- DATA
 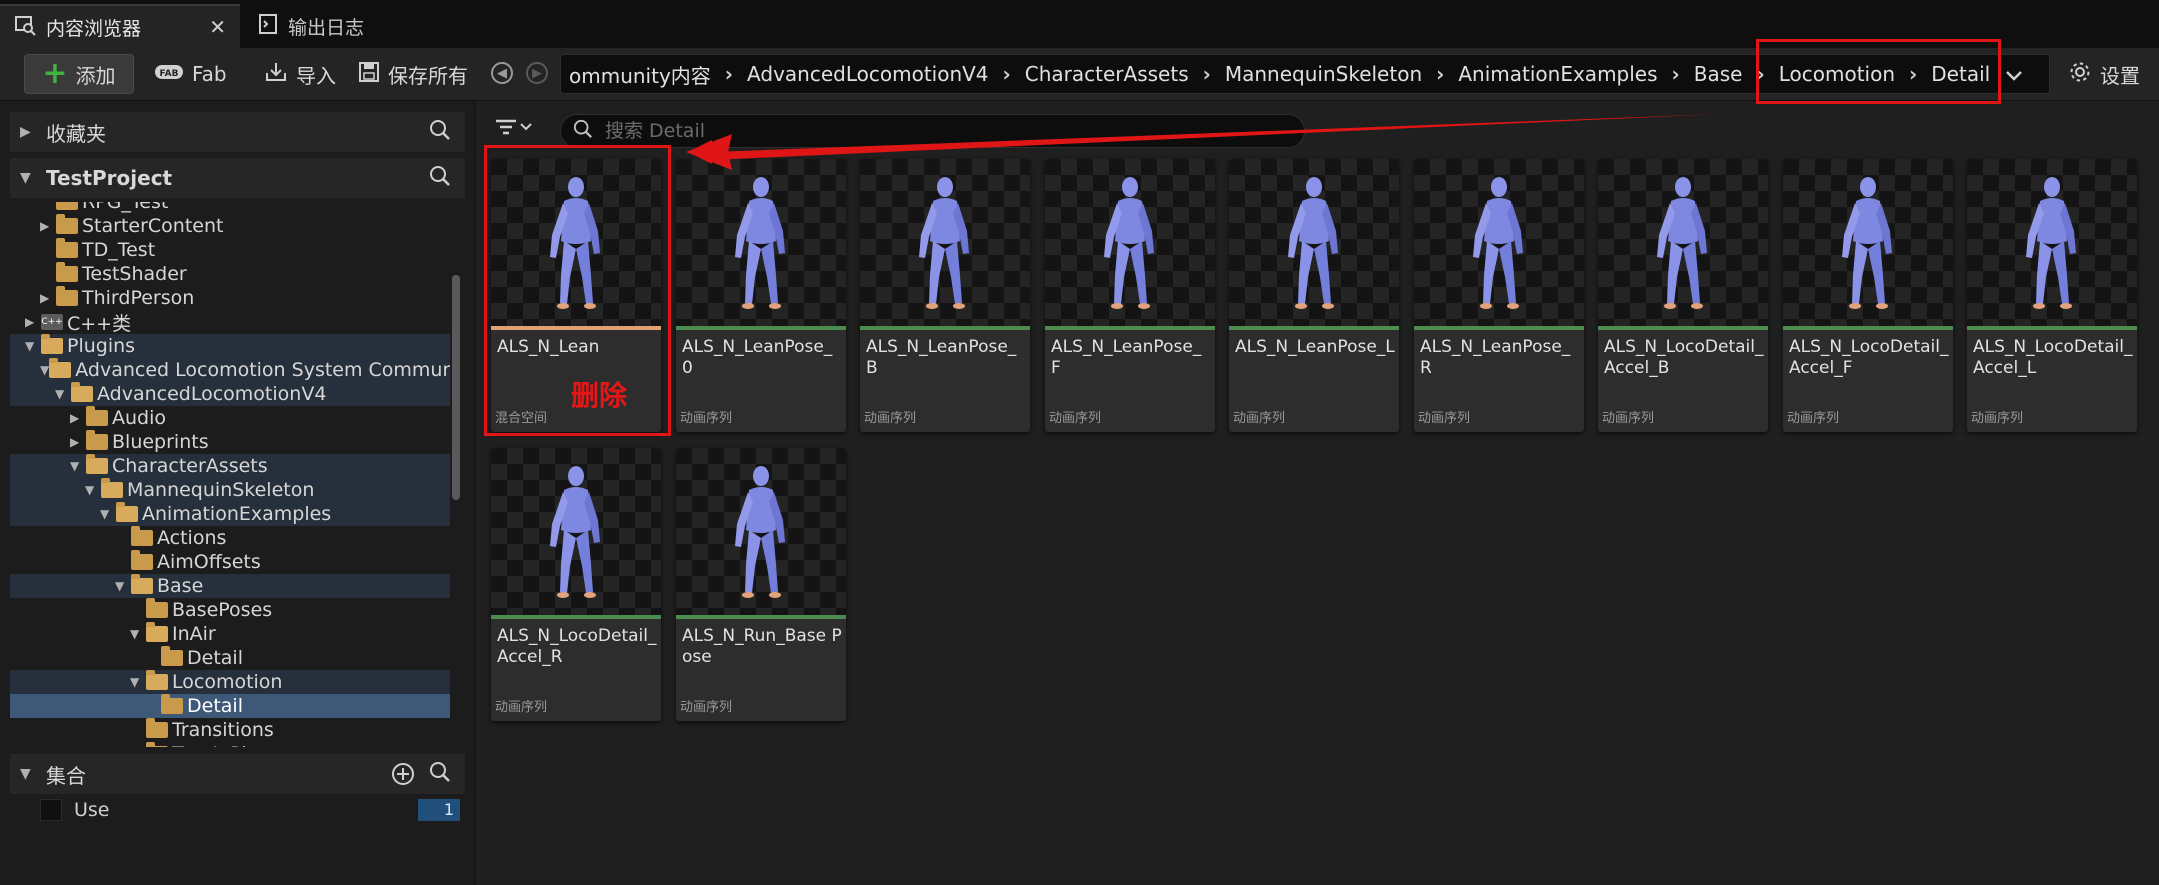 I want to click on arrow-head-icon, so click(x=709, y=152).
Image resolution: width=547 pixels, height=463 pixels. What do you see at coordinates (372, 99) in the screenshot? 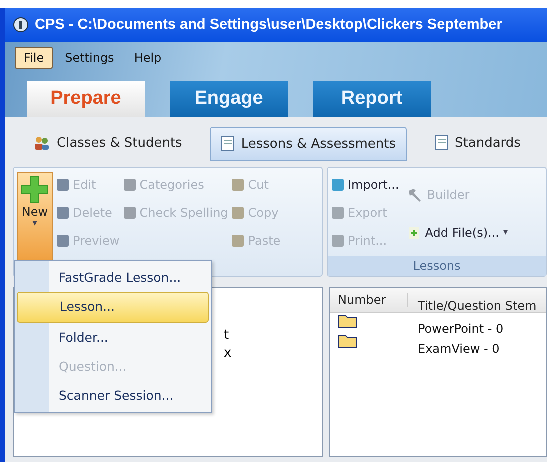
I see `main-tab: Report` at bounding box center [372, 99].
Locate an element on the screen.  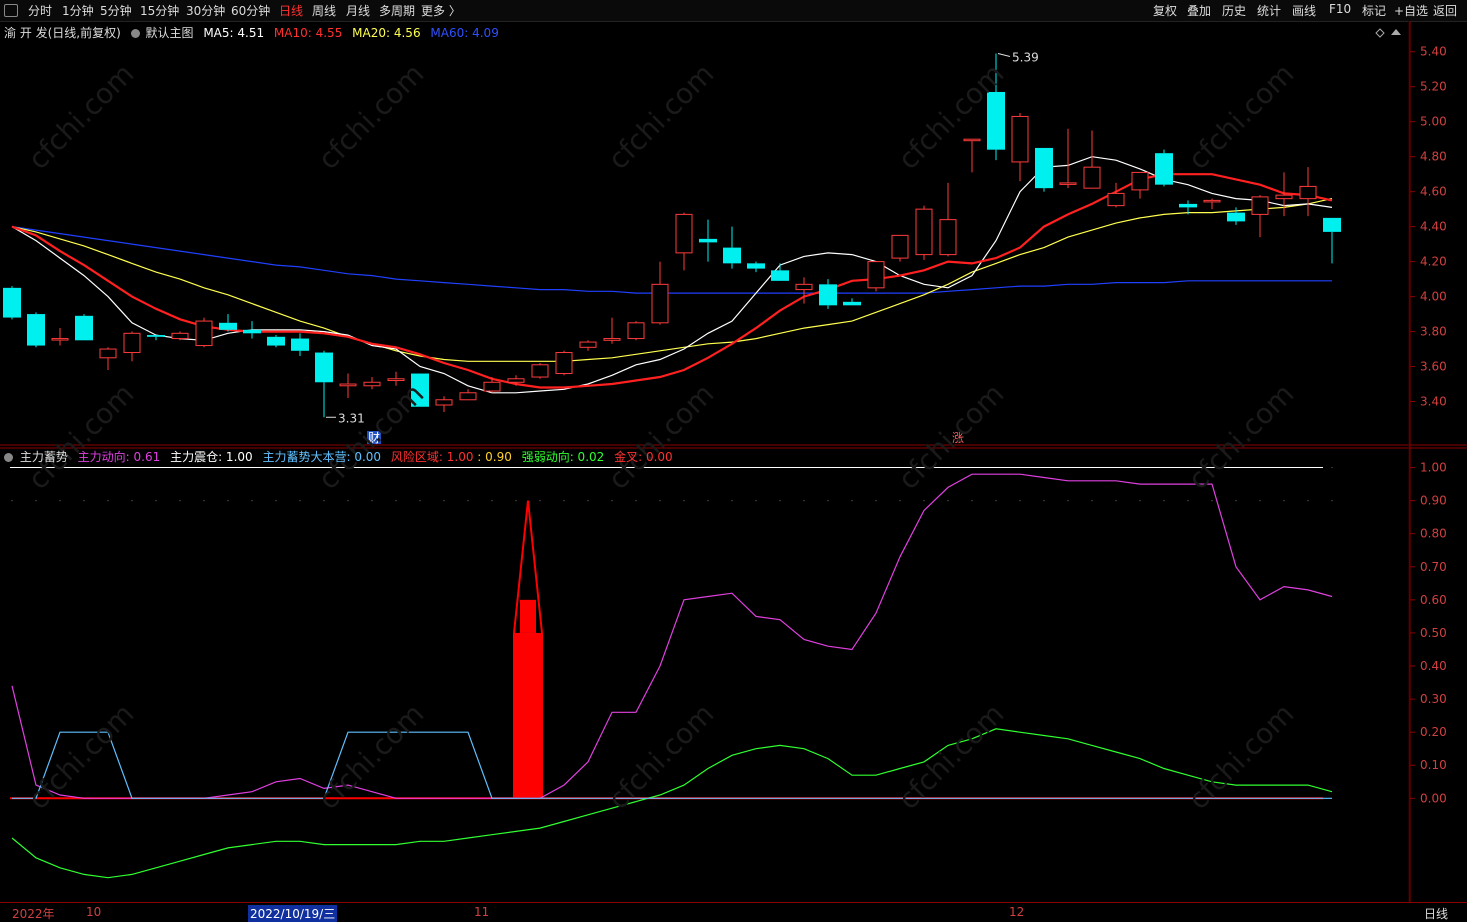
toolbar-button-8: 返回 is located at coordinates (1445, 10).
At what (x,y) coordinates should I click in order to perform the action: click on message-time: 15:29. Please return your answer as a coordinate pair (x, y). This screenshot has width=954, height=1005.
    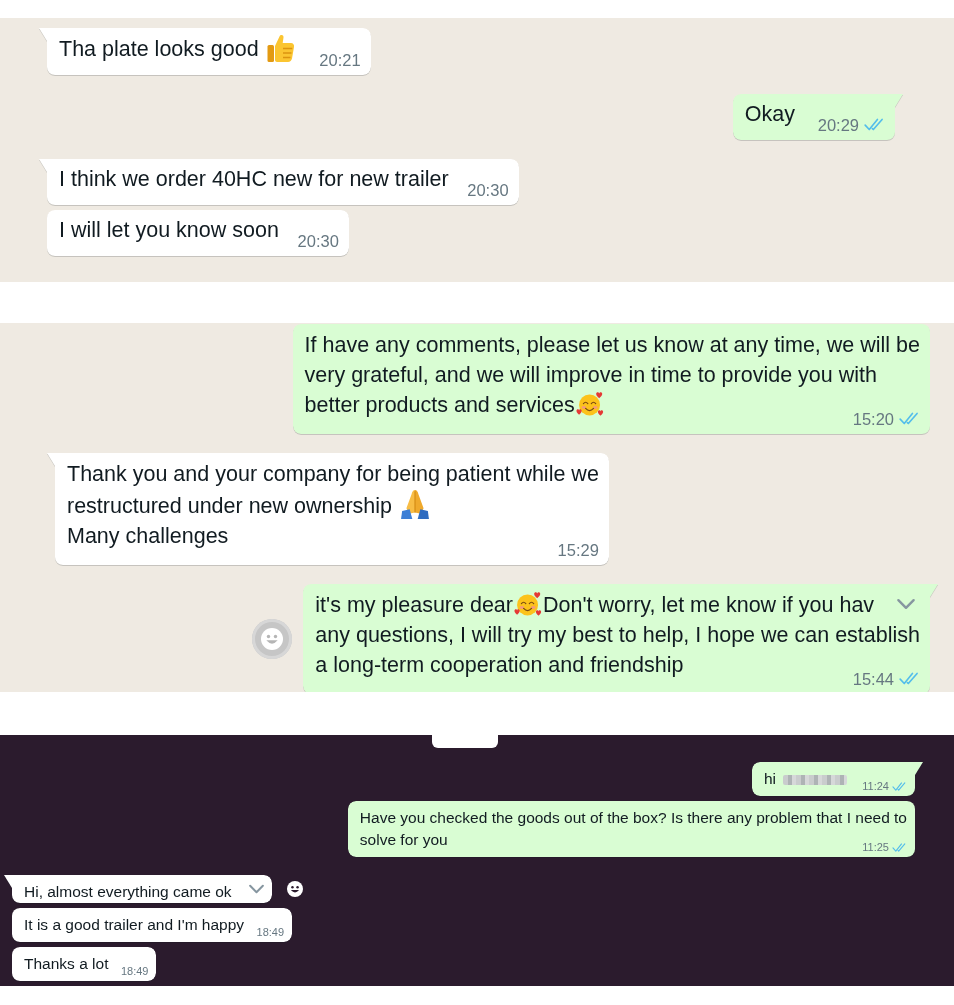
    Looking at the image, I should click on (578, 550).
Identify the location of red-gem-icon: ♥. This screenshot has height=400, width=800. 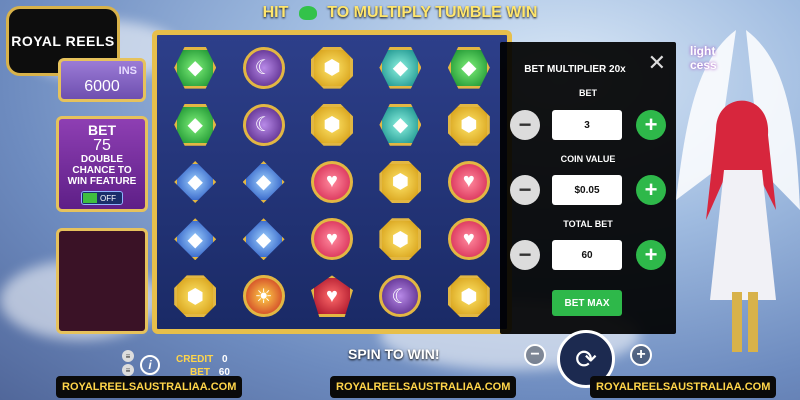
(332, 296).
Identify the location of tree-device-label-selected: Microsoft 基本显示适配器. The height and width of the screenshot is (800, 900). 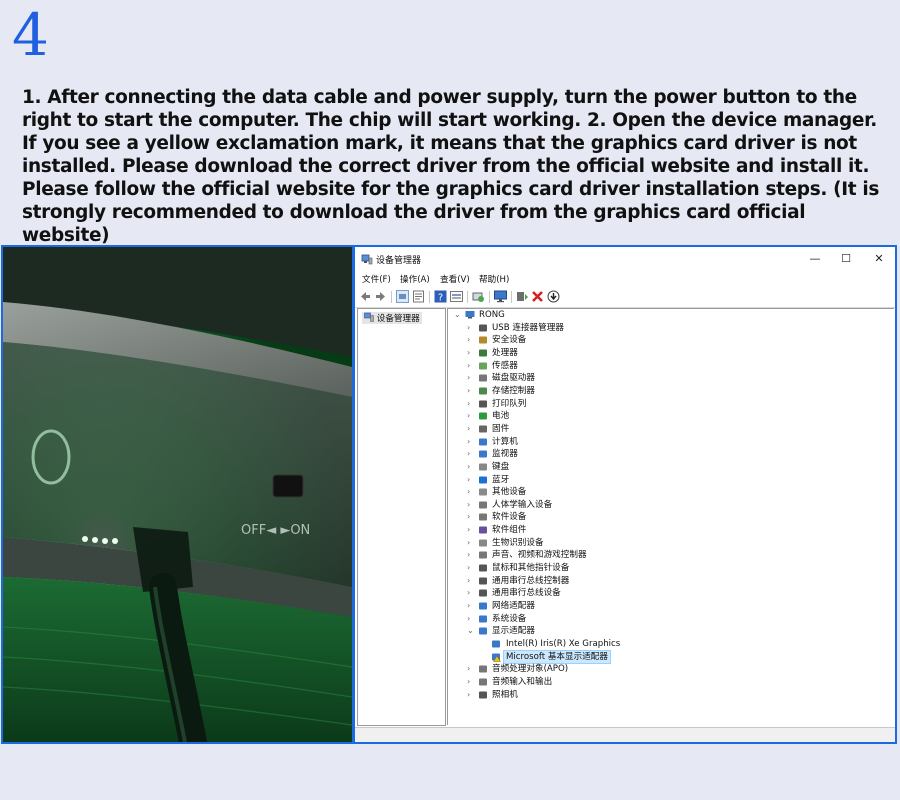
(557, 656).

- ASSIGNMENT
Retype every item above exactly as it appears, character for character, but leave out the pictures.

- REPLY
  I want to click on arrow-head-icon, so click(x=709, y=152).
Image resolution: width=547 pixels, height=463 pixels. What do you see at coordinates (372, 99) in the screenshot? 
I see `main-tab: Report` at bounding box center [372, 99].
Locate an element on the screen.  
toolbar-button-8: 返回 is located at coordinates (1445, 10).
At what (x,y) coordinates should I click in order to perform the action: click on message-time: 15:29. Please return your answer as a coordinate pair (x, y). This screenshot has width=954, height=1005.
    Looking at the image, I should click on (578, 550).
Identify the location of red-gem-icon: ♥. This screenshot has height=400, width=800. 
(332, 296).
Identify the location of tree-device-label-selected: Microsoft 基本显示适配器. The height and width of the screenshot is (800, 900). 
(557, 656).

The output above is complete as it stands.